I'm sorry, but this kind of talk drives me nuts.  Performance analysis is,
or should be, driven by facts and measurements, not unsubstantiated
generalizations.

On Tue, Oct 8, 2013 at 4:55 PM, Lee Passey <[email protected]> wrote:

>
> In my experiment I didn't turn off indexing before insertions, so I
> didn't get that optimization. Because of relational issues, I may have
> done two passes on the data dump, first parsing all of the author
> records before I parsed the edition records (I just don't recall).
> Running on an old Pentium \\\ I had in the basement, it took about 4
> days to load all the OL data into the database.
>

Not turning off indexing creates huge overhead and a PIII is orders of
magnitude slower than a modern computer.


> Recently, I was involved in a project where data records were downloaded
> from a federal web site, and then loaded into an Oracle database. Using
> sqlldr we were able to load 5 million records into a single table (no
> constraints) in about 2 hours (with indexing turned off, then the
> indexing the entire table at the end).
>

That sounds like a reasonable result, but it's not at all comparable to the
previous experiment.


> I'm guessing that the database is not the bottleneck, parsing the dump
> file is.
>

What value does guessing have?


> The last time I did any research, a Python script runs at about 45 times
> slower than a C program and about 30 times slower than a Java program
> (the math indicates that Java is about 1.5 times slower that C).

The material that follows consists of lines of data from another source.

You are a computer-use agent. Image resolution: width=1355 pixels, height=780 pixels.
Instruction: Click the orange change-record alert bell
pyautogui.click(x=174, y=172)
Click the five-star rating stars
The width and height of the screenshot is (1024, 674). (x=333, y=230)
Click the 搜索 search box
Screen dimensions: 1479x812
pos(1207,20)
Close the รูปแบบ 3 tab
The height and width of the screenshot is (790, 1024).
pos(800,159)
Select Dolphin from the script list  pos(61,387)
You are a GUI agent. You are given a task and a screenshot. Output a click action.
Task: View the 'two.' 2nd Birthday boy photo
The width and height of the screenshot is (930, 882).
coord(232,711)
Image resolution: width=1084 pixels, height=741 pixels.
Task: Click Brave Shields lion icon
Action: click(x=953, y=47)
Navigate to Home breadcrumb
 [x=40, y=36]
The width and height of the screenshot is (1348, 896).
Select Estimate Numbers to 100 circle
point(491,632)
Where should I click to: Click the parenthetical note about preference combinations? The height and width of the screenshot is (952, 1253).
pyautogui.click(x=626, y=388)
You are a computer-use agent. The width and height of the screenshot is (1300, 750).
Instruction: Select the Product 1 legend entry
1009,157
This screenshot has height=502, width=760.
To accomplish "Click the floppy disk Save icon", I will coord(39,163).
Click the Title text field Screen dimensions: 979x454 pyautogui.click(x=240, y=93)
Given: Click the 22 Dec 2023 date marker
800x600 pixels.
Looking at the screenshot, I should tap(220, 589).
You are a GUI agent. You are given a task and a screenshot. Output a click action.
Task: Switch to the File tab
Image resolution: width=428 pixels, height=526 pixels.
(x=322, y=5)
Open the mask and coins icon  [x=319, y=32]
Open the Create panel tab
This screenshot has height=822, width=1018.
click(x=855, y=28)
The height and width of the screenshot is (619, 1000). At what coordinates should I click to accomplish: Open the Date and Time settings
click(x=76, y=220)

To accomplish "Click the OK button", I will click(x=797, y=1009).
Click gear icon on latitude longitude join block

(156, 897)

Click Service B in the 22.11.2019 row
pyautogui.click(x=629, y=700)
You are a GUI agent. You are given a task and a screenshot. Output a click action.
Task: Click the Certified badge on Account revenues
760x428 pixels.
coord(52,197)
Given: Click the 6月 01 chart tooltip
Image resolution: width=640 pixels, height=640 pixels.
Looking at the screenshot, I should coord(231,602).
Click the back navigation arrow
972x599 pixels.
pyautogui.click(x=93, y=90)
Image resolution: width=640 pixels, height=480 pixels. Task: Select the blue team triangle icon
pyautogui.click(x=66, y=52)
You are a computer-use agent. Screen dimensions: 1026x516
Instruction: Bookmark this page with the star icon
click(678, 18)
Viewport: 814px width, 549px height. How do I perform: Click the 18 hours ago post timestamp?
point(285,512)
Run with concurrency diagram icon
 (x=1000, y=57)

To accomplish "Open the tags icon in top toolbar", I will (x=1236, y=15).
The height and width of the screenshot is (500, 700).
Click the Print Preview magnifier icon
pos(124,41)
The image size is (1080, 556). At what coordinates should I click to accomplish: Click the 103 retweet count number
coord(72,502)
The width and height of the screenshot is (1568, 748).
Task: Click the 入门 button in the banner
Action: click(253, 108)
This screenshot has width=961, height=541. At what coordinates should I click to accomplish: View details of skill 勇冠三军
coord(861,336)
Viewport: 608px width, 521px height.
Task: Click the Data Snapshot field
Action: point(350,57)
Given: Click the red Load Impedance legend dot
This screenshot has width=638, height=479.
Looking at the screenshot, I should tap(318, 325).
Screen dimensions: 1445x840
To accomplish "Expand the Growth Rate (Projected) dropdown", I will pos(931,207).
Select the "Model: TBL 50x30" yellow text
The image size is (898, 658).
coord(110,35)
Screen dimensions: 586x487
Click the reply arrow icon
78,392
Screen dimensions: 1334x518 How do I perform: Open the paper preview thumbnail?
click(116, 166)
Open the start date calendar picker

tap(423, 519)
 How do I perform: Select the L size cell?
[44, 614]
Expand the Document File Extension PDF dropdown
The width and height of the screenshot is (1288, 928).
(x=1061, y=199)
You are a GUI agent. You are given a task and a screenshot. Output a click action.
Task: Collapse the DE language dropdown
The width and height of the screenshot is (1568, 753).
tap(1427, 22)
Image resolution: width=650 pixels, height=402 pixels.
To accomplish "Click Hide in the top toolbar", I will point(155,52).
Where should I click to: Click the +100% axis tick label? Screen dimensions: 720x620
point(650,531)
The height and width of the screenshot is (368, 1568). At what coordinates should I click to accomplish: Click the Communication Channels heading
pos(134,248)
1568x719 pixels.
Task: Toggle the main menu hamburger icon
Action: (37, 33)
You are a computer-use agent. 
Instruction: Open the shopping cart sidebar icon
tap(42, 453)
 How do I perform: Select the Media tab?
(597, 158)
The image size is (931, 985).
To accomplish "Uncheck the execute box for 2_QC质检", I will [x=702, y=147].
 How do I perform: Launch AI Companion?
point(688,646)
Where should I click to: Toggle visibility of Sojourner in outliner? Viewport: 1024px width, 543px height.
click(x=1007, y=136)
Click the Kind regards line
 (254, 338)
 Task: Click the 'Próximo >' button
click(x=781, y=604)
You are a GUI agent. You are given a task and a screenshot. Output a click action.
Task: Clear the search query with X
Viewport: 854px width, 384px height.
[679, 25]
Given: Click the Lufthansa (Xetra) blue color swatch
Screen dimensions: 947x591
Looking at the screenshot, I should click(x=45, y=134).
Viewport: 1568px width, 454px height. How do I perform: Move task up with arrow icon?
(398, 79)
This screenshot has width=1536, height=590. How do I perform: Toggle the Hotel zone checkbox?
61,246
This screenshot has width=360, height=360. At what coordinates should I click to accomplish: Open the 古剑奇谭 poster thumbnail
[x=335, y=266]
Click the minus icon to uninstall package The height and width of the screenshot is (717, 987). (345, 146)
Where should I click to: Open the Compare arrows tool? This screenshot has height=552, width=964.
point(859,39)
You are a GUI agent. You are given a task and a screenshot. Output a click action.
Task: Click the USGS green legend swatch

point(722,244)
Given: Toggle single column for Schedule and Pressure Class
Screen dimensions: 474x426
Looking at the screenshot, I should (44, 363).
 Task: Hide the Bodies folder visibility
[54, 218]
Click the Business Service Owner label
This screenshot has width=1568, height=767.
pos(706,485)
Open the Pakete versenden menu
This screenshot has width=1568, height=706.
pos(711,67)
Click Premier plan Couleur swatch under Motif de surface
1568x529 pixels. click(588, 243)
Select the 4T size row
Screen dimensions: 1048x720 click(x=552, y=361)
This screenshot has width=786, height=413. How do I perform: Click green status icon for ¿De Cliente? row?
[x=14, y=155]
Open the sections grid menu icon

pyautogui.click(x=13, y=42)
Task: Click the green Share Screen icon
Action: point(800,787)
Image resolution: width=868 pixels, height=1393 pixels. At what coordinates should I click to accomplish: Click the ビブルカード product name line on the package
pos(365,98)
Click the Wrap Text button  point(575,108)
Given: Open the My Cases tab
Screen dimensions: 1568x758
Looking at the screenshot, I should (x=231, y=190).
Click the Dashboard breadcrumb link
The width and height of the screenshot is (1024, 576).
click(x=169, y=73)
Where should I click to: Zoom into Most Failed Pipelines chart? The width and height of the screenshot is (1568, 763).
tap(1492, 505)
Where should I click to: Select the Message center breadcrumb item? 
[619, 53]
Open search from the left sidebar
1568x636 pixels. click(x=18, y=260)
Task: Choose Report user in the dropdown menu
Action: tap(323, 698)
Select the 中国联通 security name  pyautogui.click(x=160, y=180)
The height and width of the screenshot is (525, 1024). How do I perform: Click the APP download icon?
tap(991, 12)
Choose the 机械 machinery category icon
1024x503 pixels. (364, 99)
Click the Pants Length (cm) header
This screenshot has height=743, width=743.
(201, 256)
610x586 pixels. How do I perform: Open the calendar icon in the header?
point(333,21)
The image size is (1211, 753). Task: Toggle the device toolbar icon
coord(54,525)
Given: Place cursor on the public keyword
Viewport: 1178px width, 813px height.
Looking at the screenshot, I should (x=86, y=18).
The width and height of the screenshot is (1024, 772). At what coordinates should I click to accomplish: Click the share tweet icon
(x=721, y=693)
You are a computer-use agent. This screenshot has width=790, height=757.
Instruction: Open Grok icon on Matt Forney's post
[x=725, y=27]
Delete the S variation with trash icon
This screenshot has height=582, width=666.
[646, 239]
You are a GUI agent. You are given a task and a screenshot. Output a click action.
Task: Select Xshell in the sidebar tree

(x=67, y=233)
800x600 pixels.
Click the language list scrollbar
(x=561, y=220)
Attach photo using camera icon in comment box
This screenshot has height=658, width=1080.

Do you have a citation?  Whoever said this didn't know anything about
benchmarking or performance analysis.  Relative performance is totally
dependent on workload so anytime you hear someone say language X is N times
faster than language Y without any qualification or context, you
immediately know you are best off ignoring anything they say relative to
performance.

Here are some actual measured times using the current (Sept. 30)
OpenLibrary dump (6.9 GB compressed, 48.5 M records) on my laptop while I
was doing other work:

 5 min 26 sec - Decompress and count 48.5M lines using Unix commands (zcat
| wc -l)
 7 min 51 sec - Decompress and count using Python (using one core vs two in
the Unix pipe scenario)
29 min 22 sec - Decompress, count all record types, filter to editions,
deserialize/parse JSON for editions into Python dict

I'll argue that 5 1/2 minutes is an absolute, never to be achieved, lower
bound for the parsing task.  If <language of your choice> is twice as fast
as Python, you could save 15 minutes.  If it was infinitely faster, you
could save an additional 10 minutes.

I would be absolutely stunned if this half hour weren't dwarfed by the
database load time (and would want to see the numbers).